The functional role of the NO synthase (NOS) isoforms in the normal or diseased kidney is uncertain. This study examined the renal expression of the endothelial (eNOS), neuronal (nNOS), and inducible (iNOS) isoforms by both immunohistochemistry and Western blot analyses in sham-operated rats (S) and in rats subjected to 5/6 nephrectomy (Nx). Primary antibodies from two different sources were used to detect iNOS. Additional S and Nx rats were chronically treated with aminoguanidine (AG), a selective iNOS inhibitor. All three isoforms were clearly expressed in S kidney. Their renal abundance, evaluated by Western blot analysis, fell in Nx rats. With the use of anti-iNOS antibodies from two distinct sources, the immunohistochemical analysis showed the presence of what appeared to be two distinct iNOS fractions: a "tubular" fraction, present in S and with decreased intensity in Nx; and an "interstitial" fraction, observed only in inflamed areas of Nx rats. AG treatment greatly attenuated renal injury in Nx rats by a direct antiinflammatory effect, likely related to iNOS inhibition, rather than to amelioration of renal hemodynamics or to reduced protein glycation.

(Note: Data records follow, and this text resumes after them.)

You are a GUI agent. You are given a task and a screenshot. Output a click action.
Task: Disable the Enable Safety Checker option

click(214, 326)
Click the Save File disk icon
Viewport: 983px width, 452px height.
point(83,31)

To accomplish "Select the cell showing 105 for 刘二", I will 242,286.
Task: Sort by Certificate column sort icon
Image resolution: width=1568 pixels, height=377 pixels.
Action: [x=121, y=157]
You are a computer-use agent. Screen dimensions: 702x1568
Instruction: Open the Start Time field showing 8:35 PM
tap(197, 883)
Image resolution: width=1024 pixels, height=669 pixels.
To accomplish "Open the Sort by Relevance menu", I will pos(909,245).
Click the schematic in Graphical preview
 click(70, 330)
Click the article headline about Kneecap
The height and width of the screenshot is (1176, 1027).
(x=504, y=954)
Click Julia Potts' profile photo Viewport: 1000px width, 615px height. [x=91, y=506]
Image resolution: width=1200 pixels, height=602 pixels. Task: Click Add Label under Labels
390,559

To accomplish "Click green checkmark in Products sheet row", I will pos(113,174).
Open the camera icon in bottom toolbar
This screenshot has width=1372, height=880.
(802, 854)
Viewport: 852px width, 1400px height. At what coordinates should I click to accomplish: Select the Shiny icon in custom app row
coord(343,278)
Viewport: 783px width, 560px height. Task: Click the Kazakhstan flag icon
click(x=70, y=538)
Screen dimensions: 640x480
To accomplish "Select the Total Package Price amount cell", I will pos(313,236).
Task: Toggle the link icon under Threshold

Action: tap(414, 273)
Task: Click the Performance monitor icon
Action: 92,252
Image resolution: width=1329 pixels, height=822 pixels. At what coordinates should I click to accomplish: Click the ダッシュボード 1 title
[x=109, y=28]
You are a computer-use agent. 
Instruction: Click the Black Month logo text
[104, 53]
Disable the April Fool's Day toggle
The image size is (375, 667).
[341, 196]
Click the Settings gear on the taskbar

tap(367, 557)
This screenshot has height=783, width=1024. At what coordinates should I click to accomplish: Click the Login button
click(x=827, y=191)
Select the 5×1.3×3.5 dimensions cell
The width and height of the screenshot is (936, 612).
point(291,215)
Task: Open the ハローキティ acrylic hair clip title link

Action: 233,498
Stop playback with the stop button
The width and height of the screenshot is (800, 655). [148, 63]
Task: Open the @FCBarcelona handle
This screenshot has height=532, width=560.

These observations suggest that: (1) the functional role of the renal iNOS isoform may vary dramatically under different physiologic conditions; (2) caution should be taken in the interpretation of immunohistochemical iNOS data, because antibodies from different sources may detect different iNOS fractions; and (3) AG treatment may become useful in the treatment of human progressive nephropathies, even those not associated with diabetes or aging.